*WHAT YOU WILL DO:* What you return must match, exactly, the lines running from the one containing "The height and width of the screenshot is (972, 1276)." to the end of the data, both included, and must contain no pictures.

───── RECORDS PROVIDED ─────

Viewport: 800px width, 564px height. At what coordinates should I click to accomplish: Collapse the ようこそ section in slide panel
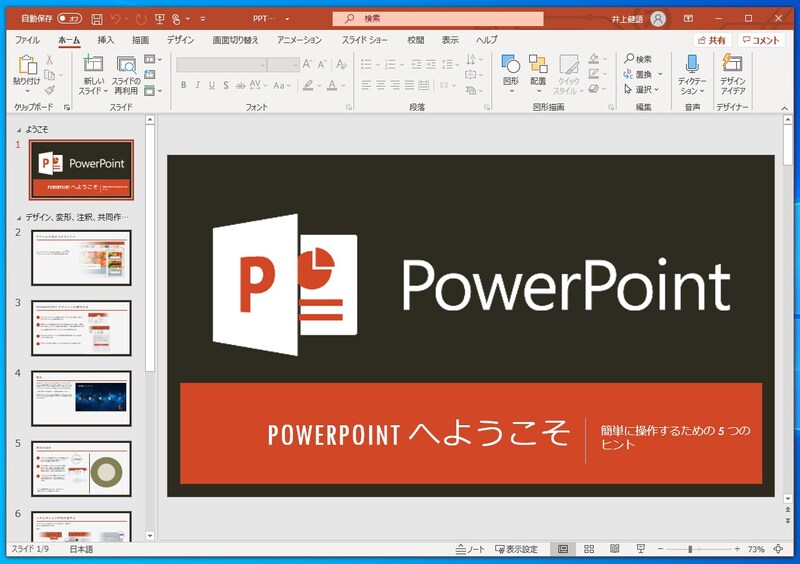click(18, 129)

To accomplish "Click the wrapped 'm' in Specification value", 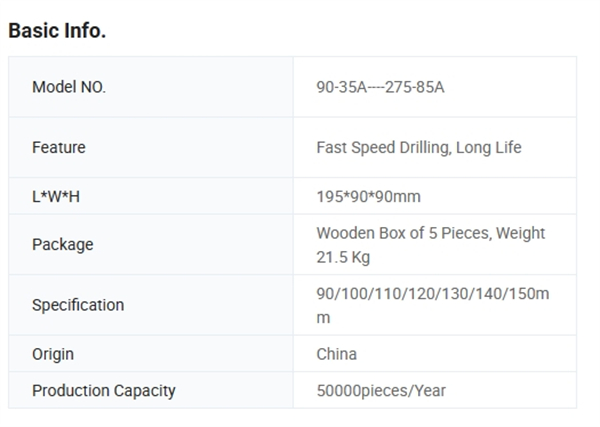I will coord(323,318).
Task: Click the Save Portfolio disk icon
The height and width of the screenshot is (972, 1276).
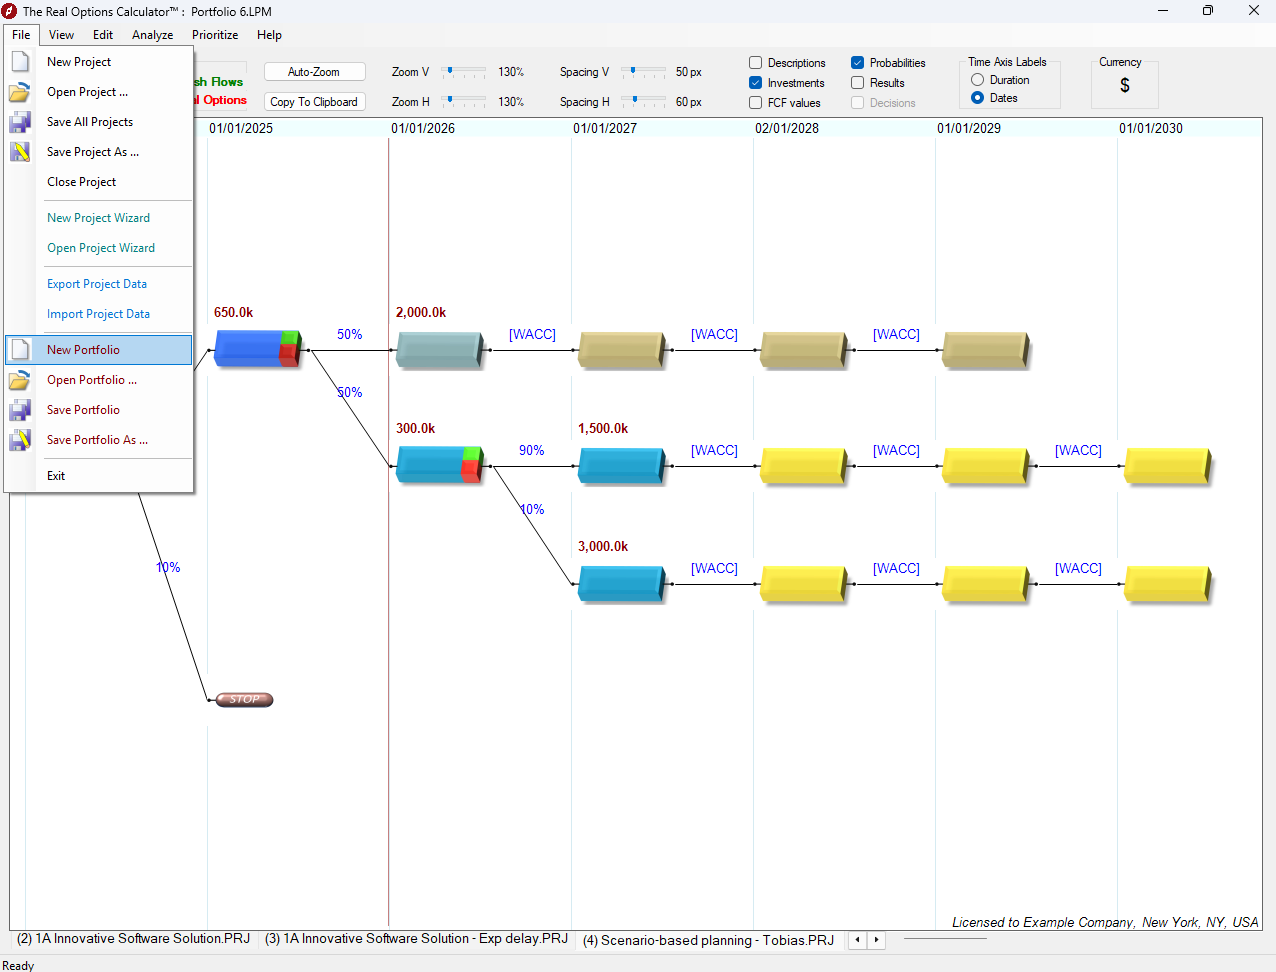Action: click(x=20, y=410)
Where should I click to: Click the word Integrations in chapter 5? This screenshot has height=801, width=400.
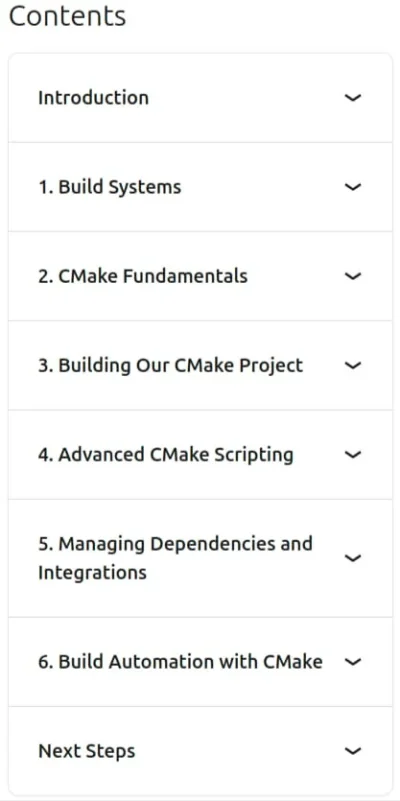click(x=92, y=573)
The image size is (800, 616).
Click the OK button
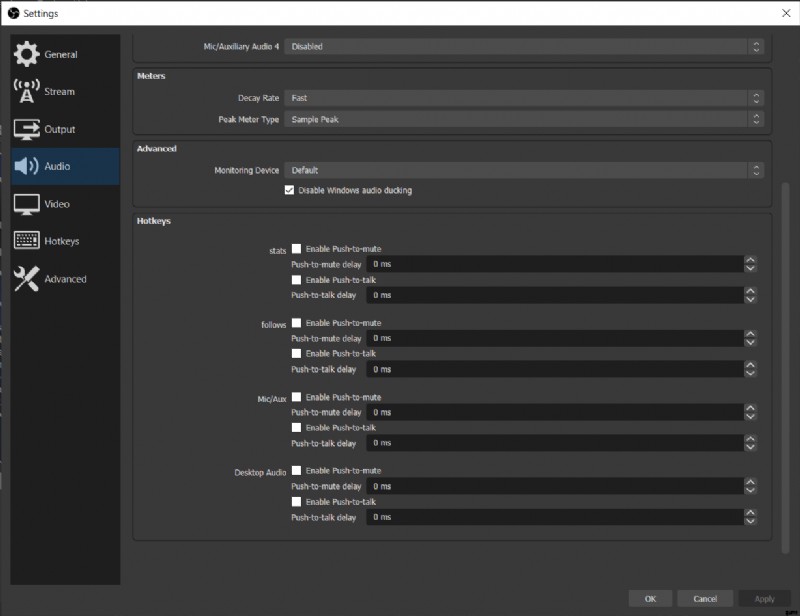(650, 599)
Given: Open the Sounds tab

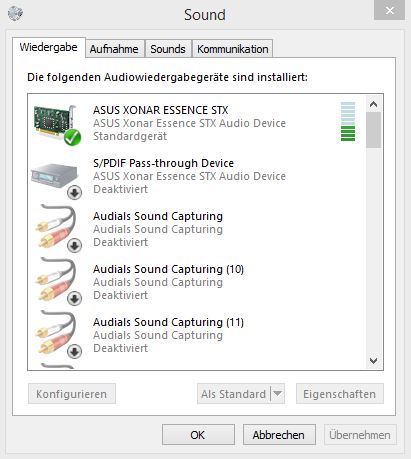Looking at the screenshot, I should coord(168,49).
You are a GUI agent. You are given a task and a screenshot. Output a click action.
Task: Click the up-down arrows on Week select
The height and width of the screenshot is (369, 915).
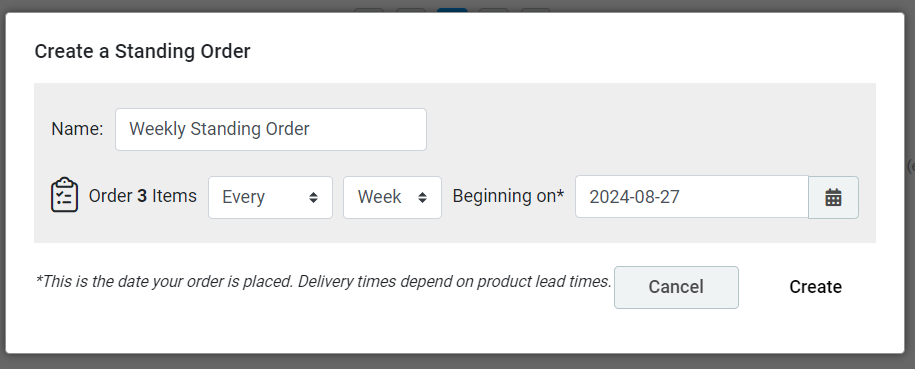pos(422,197)
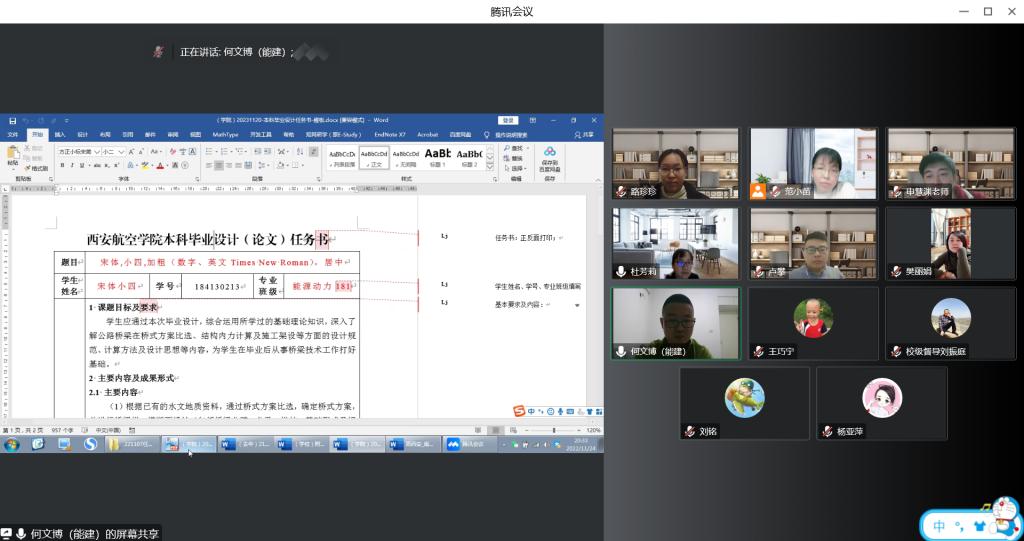Click the Find (查找) icon in editing group

(x=516, y=148)
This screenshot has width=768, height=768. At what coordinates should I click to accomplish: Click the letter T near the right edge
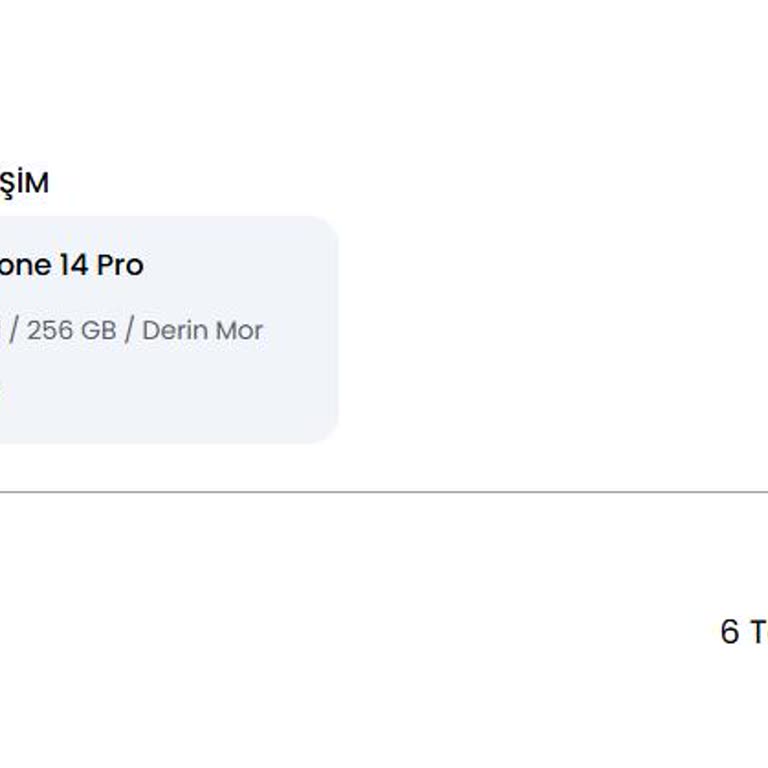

─────

*RESPONSE TO THIS EXERCISE:*
The height and width of the screenshot is (972, 1276).
Action: click(x=20, y=410)
Where should I click to: Click the word Integrations in chapter 5? This screenshot has height=801, width=400.
click(x=92, y=573)
The image size is (800, 616).
Click the OK button
(650, 599)
Given: Open the Sounds tab

Looking at the screenshot, I should coord(168,49).
You are a GUI agent. You are given a task and a screenshot. Output a click action.
Task: Click the up-down arrows on Week select
The height and width of the screenshot is (369, 915).
pos(422,197)
Click the Find (查找) icon in editing group

(x=516, y=148)
This screenshot has width=768, height=768. At what coordinates should I click to accomplish: Click the letter T near the right edge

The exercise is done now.